Attachment Parenting. I’d never heard this term before I became a parent until hanging at a friend’s place with their 3 kids. Our friend joked, after his wife finished nursing their almost 2 year old in a ring sling at the dining room table, that at their place they “practiced detachment parenting- you know, cause who wants their kids actually around them, right?” It was only when they explained the joke that I was able to laugh, but even then I didn’t “really” get it.
Attachment parenting is a term that was coined by Dr. William Sears based on ideas like the continuum concept and other philosophies relating to the attachment of mother and baby and instinctive parenting by responding to your child’s needs by attuning to them.
I thought it sounded like a pretty obvious way for someone to parent.

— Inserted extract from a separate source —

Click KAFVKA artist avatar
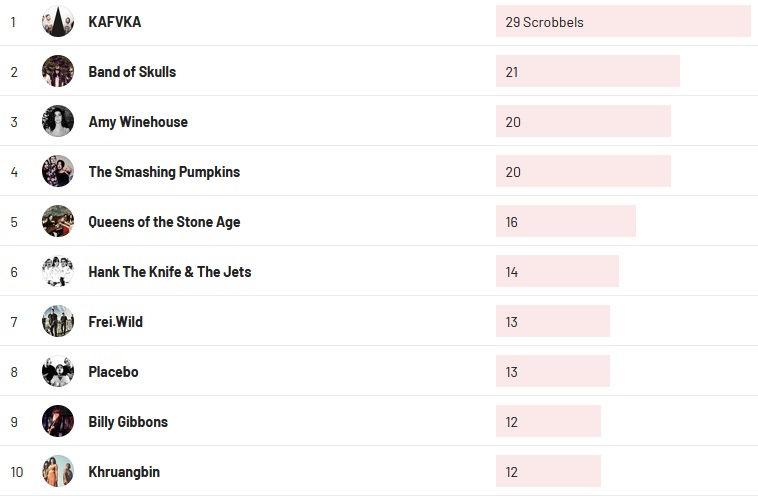Image resolution: width=758 pixels, height=496 pixels. 58,21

Definitely a big step from my grandparent’s generation, where they had been told to not pick up their baby in order to teach independence and to only feed their baby 6 times a day on a strict schedule put in place by their pediatrician.
But, as I’ve learned through my years of parenting and supporting many different types of families through their parenting journeys- it’s never that simple. Nothing is black and white, especially when it comes to raising kids.
In some circles it seems attachment parenting has gotten a bad reputation. At a postpartum visit with a new family I helped them figure out the stretchy baby carrier that had been eluding them all week. Mom and baby were happily and comfortably settled in together. She proudly walked around the house, in awe of all the eating and reading and living she was going to be able to do with her baby sleeping comfortably against her body. We went into the living room to show her parents and they loved it too! Babywearing success!
Then her mother said, ” So is that the attachment parenting thing?”
Both parents instantly said “Oh no! No. We’re not doing that. This is just a baby carrier, that’s all.”
These new parents were over the moon with their baby being snuggled up close to them as much as possible. This is one of the principles of attachment parenting. Did they want to call it that? Hell no. That would be weird, right!?
I smiled to myself as I left. Whatever you want to call it: attachment parenting, detachment parenting, scheduled parenting, no-name parenting- just do what makes sense to you! Who needs labels when what you’re doing is exactly what feels like the right choice for your family?